Grüne und FPÖ schießen sich auf Nevrivy ein

Die Wiener Grünen fordern, dass Nevrivy sein Amt ruhend stellen muss – und zwar, "bis alle Vorwürfe aufgeklärt sind", wie Klubchef David Ellensohn und Gemeinderätin Heidi Sequenz mitteilten. "Es stellt sich auch die Frage, ob es noch mehr solche Deals gibt." Dass Nevrivy in seiner politischen Funktion von Grundstücksverkäufen und Umwidmungen schon früh erfahre, "ist klar. Aber es geht darum, wie er damit umgeht." Die Grünen verwiesen auch auf die Causa rund um Gemeindebund-Chef Alfred Riedl: Dieser hatte nach Bekanntwerden von umstrittenen Grundstücksdeals beim Siedlungsprojekt "Sonnenweiher" seine Vorsitzfunktion beim Gemeindebund vorläufig ruhend gestellt und wollte zunächst die Ergebnisse der Prüfverfahren abwarten. FPÖ-Wien-Landesparteisekretär Michael Stumpf verlangte angesichts der "sehr schiefen Optik" Aufklärung.

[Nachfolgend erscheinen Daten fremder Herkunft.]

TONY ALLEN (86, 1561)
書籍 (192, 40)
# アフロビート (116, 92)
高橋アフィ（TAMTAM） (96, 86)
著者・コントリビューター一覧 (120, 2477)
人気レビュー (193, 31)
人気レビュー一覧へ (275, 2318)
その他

Das Schotterteich-Areal ist nicht die einzige Grundstückscausa, in der Nevrivy zuletzt in den Fokus gerückt ist. Der Bezirkschef steht auch in einem Teilaspekt der Causa rund um die – in die Insolvenz geschlitterte – Immobilienentwicklungsgesellschaft Wienwert im Blickpunkt. Nevrivy wird vorgeworfen, dass er dem Chef der Wienwert ein Vorhaben der Wiener Linien verraten haben könnte. Dieser erwarb daraufhin Grundstücke rund um die Remise in Wien-Kagran, die nur einige Monate später an die Wiener Linien weiterverkauft wurden – laut Stadtrechnungshof deutlich über dem Marktwert. Nevrivy bestreitet die Vorwürfe: Die Pläne der Wiener Linien seien allgemein bekannt gewesen. Die Wirtschafts- und Korruptionsstaatsanwaltschaft (WKStA) ermittelt, ein Vorhabensbericht in diesem komplexen Wienwert-Verfahrensstrang zu Nevrivy soll schon im vergangenen Herbst erstellt worden sein. (David Krutzler, 18.9.2023)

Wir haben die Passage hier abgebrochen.